Tension builds as a viewer, but it builds even more for the characters.  They’re pushed to their limits, and when one snaps, it changes the group dynamic completely over the second half.

Released in Canada in 1992, “Cube” has slowly but surely found an audience on DVD.  Borrowing some from John Carpenter’s “The Thing“, the basic premise of confined characters searching for both meaning and salvation in their actions makes this more or less a blueprint for the “Saw” series without the lame Jigsaw the master puppeteer angle.  I’ll just say that “Cube” is many many times better.

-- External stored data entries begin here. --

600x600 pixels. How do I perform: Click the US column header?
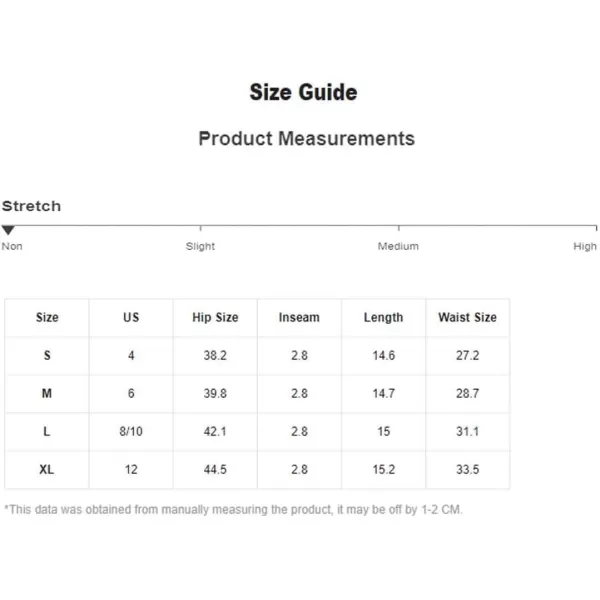[131, 317]
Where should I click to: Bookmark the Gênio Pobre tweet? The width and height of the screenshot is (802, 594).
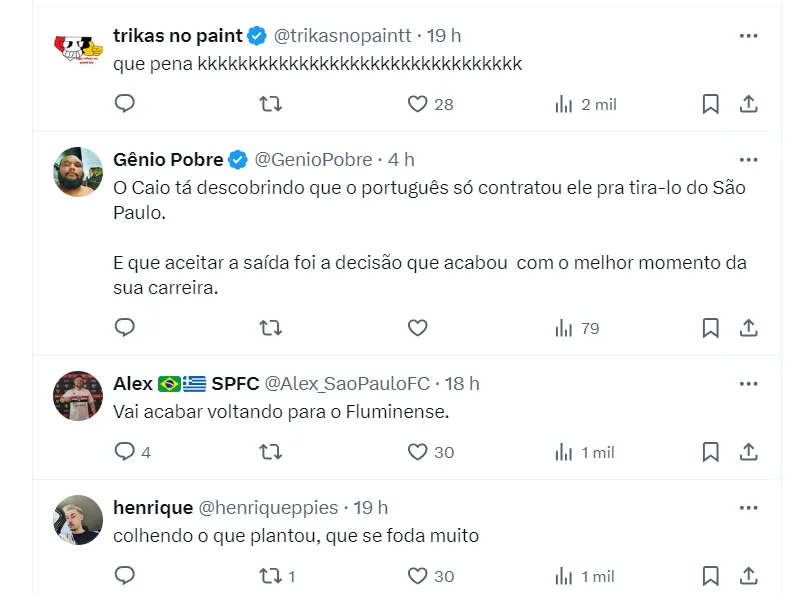(710, 328)
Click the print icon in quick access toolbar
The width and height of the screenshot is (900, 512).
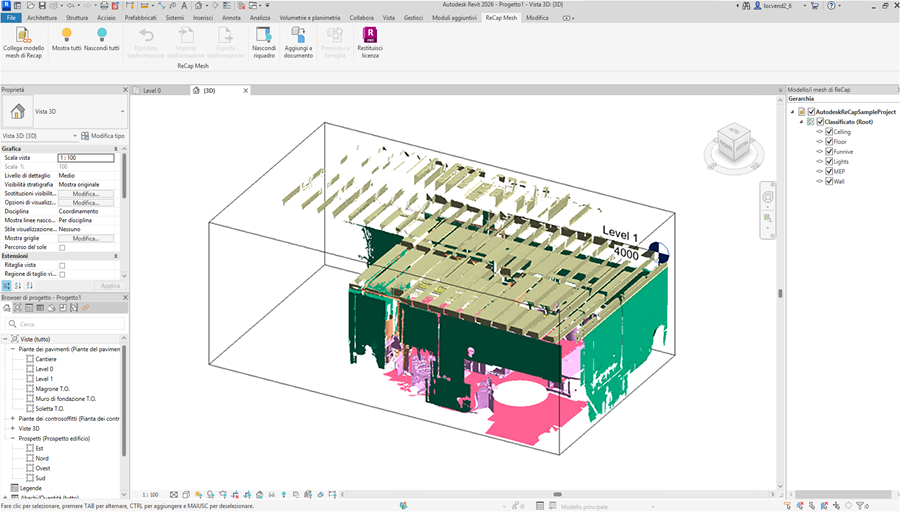[104, 5]
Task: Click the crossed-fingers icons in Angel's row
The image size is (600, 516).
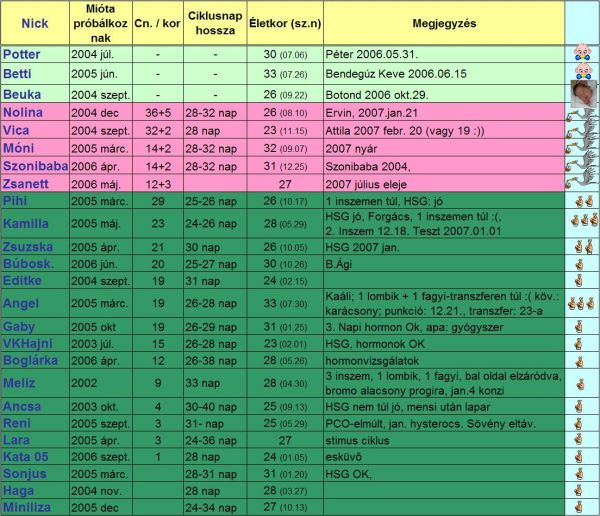Action: (x=580, y=303)
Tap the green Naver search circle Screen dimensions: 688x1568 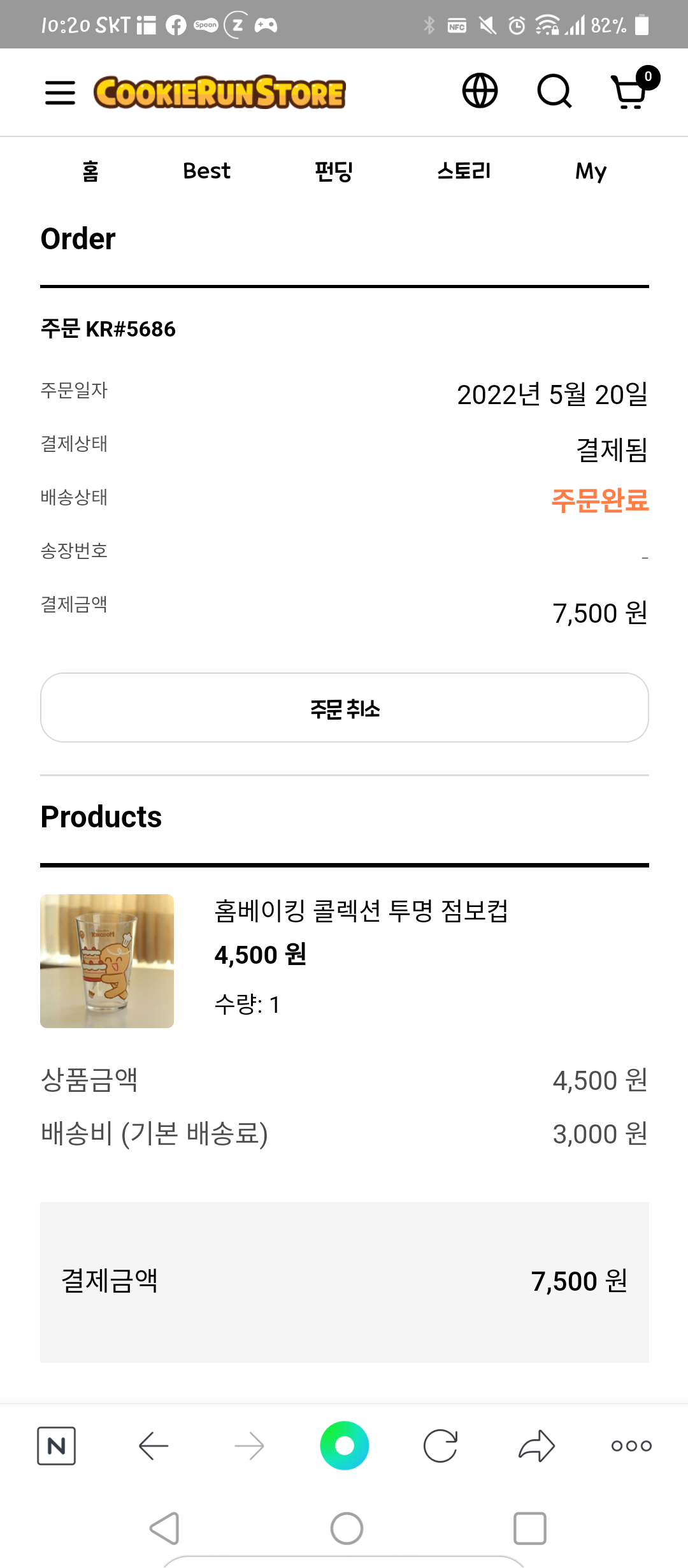click(x=344, y=1446)
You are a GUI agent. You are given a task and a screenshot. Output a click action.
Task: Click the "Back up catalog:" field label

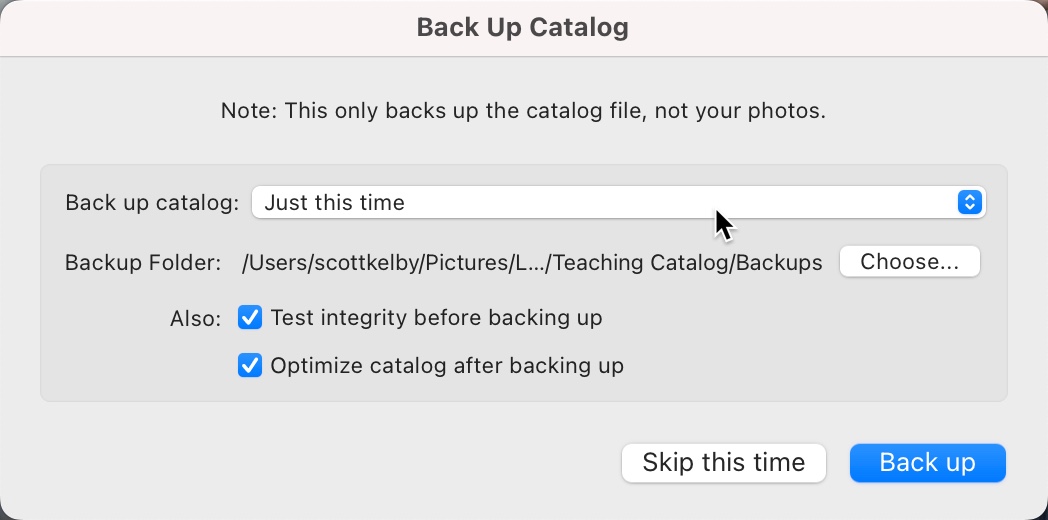(152, 202)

Beyond being without some of the unrealistic behavior that you see in movies like “Saw“, “Cube” isn’t all contrivances and manipulations.  It’s more than just setting up twists.  It gives the audience plenty to really think about with a clear philosophical theme of chaos vs. order.  The question of why they’re here is an obvious one, and one that they can’t know without getting out, if ever.  Did someone meticulously plan this cube and specifically target them to bring them here for some grand purpose?  Or was it all a lot more random – the left hand not knowing what the right hand was doing, more or less – based on the little information we have on the cube’s construction, the latter at least seems plausible.  The characters discuss it at length.  Both sides of the debate seem reasonable enough.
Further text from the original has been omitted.